Liputan6.com, Jakarta - Perang di Jalur Gaza telah memasuki hari ke-112 pada Jumat (26/1/2024). Mengabaikan resolusi PBB, bahkan seruan sekutu terdekatnya Amerika Serikat (AS), Israel terus melancarkan serangan membabi buta yang menargetkan warga sipil.
Otoritas kesehatan Jalur Gaza mengumumkan per Jumat, 26.083 warga Palestina tewas dan lebih dari 64.400 terluka sejak perang Hamas Vs Israel terbaru dimulai pada 7 Oktober 2023. Demikian seperti dilansir AP.
Pada Kamis (25/1), kebiadaban Israel berulang. Mereka menyerang kerumunan warga Palestina di Kota Gaza yang tengah menunggu bantuan kemanusiaan. Tragedi itu menewaskan 20 orang, melukai 150 lainnya.
Advertisement
Sementara itu, serangan Israel satu hari sebelumnya ke sebuah tempat penampungan pengungsi di Khan Younis, Gaza Selatan, menurut pejabat senior Badan PBB untuk Pengungsi Palestina (UNRWA) Thomas White, menewaskan 12 orang dan melukai 75 lainnya.
Saat serangan Israel berlanjut, upaya untuk menghentikannya juga jalan terus, termasuk oleh Indonesia. Terbaru, di Debat Terbuka Dewan Keamanan (DK) PBB yang digelar pada Selasa (23/1) di Markas Besar PBB di New York, Menteri Luar Negeri Republik Indonesia (Menlu RI) Retno Marsudi lantang menyuarakan tiga tuntutan atas konflik Israel Palestina.

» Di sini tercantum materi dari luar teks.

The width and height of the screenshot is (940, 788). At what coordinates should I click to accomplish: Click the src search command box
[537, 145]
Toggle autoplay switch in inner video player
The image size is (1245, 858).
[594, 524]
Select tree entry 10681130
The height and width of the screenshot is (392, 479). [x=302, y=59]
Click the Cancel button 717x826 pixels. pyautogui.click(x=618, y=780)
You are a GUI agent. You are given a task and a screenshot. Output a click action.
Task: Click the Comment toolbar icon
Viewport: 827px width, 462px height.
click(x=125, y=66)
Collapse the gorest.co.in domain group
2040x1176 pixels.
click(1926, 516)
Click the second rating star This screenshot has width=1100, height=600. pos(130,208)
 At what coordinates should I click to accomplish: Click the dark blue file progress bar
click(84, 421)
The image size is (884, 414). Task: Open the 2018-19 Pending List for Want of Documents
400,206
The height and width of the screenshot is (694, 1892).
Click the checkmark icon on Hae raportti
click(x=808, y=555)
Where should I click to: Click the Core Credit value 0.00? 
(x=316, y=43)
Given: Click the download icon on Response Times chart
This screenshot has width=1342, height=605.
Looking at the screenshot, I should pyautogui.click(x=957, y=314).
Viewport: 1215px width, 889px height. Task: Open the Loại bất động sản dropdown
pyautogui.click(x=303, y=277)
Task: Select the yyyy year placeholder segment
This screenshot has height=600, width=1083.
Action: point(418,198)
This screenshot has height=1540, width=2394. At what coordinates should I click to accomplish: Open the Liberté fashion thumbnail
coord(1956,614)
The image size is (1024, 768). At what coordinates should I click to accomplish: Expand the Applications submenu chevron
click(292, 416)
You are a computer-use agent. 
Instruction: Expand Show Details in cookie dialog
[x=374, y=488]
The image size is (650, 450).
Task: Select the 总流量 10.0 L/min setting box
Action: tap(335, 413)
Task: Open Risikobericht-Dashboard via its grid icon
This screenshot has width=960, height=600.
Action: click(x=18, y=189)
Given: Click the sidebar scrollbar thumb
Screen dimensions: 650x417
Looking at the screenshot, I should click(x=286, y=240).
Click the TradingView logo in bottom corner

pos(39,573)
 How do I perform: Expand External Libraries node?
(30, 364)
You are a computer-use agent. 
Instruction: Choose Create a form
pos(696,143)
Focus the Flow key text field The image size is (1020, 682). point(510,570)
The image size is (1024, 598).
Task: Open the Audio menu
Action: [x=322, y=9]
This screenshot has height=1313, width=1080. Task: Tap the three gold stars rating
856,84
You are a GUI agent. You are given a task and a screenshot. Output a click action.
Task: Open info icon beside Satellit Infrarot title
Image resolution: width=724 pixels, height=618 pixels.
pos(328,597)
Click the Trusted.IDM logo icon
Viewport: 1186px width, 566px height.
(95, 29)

Pertama, Indonesia menuntut gencatan senjata segera dan permanen.
"Ini akan menjadi penentu segalanya. Yang paling penting, hal ini akan memberikan ruang untuk mengatasi situasi kemanusiaan di Gaza, memulai upaya rekonstruksi pascakonflik, dan proses solusi dua negara," tutur Menlu Retno.
Pada saat yang sama, kata Menlu Retno, sangat penting mendukung pekerjaan koordinator senior kemanusiaan dan rekonstruksi PBB untuk membuka jalan bagi pengiriman bantuan kemanusiaan yang menyelamatkan jiwa ke Jalur Gaza.
"Kedua, Palestina harus segera diberikan keanggotaan penuh di PBB. Hal ini penting untuk memulai kerja yang adil dan seimbang dalam solusi dua negara dan menghentikan agresi brutal Israel," jelas Menlu Retno.
"Dan ketiga, menghentikan aliran senjata ke Israel. Setiap senjata yang dikirim ke Israel dapat digunakan untuk membunuh warga sipil yang tidak bersalah."
Dari tiga tuntutan tersebut, poin pertama adalah hal yang juga disuarakan banyak pihak, termasuk Parlemen Uni Eropa baru-baru ini. Namun, tidak demikian dengan poin kedua dan ketiga.
Sudah tepat sasarankah tiga poin yang menjadi tuntutan Indonesia?
"Saya kira tuntutan kedua dan ketiga yang disampaikan menlu adalah hal yang ideal. Kedua tuntutan merupakan prasyarat bagi koeksistensi damai antara Israel dengan Palestina sebagaimana dibayangkan dalam konsepsi "two-states solution" atau solusi dua negara," demikian kata pengajar di Departemen Ilmu Hubungan Internasional Universitas Gadjah Mada Irfan Ardhani kepada Liputan6.com.
Hanya saja, sebut Irfan, kedua poin itu rasanya sulit untuk diwujudkan dalam waktu dekat.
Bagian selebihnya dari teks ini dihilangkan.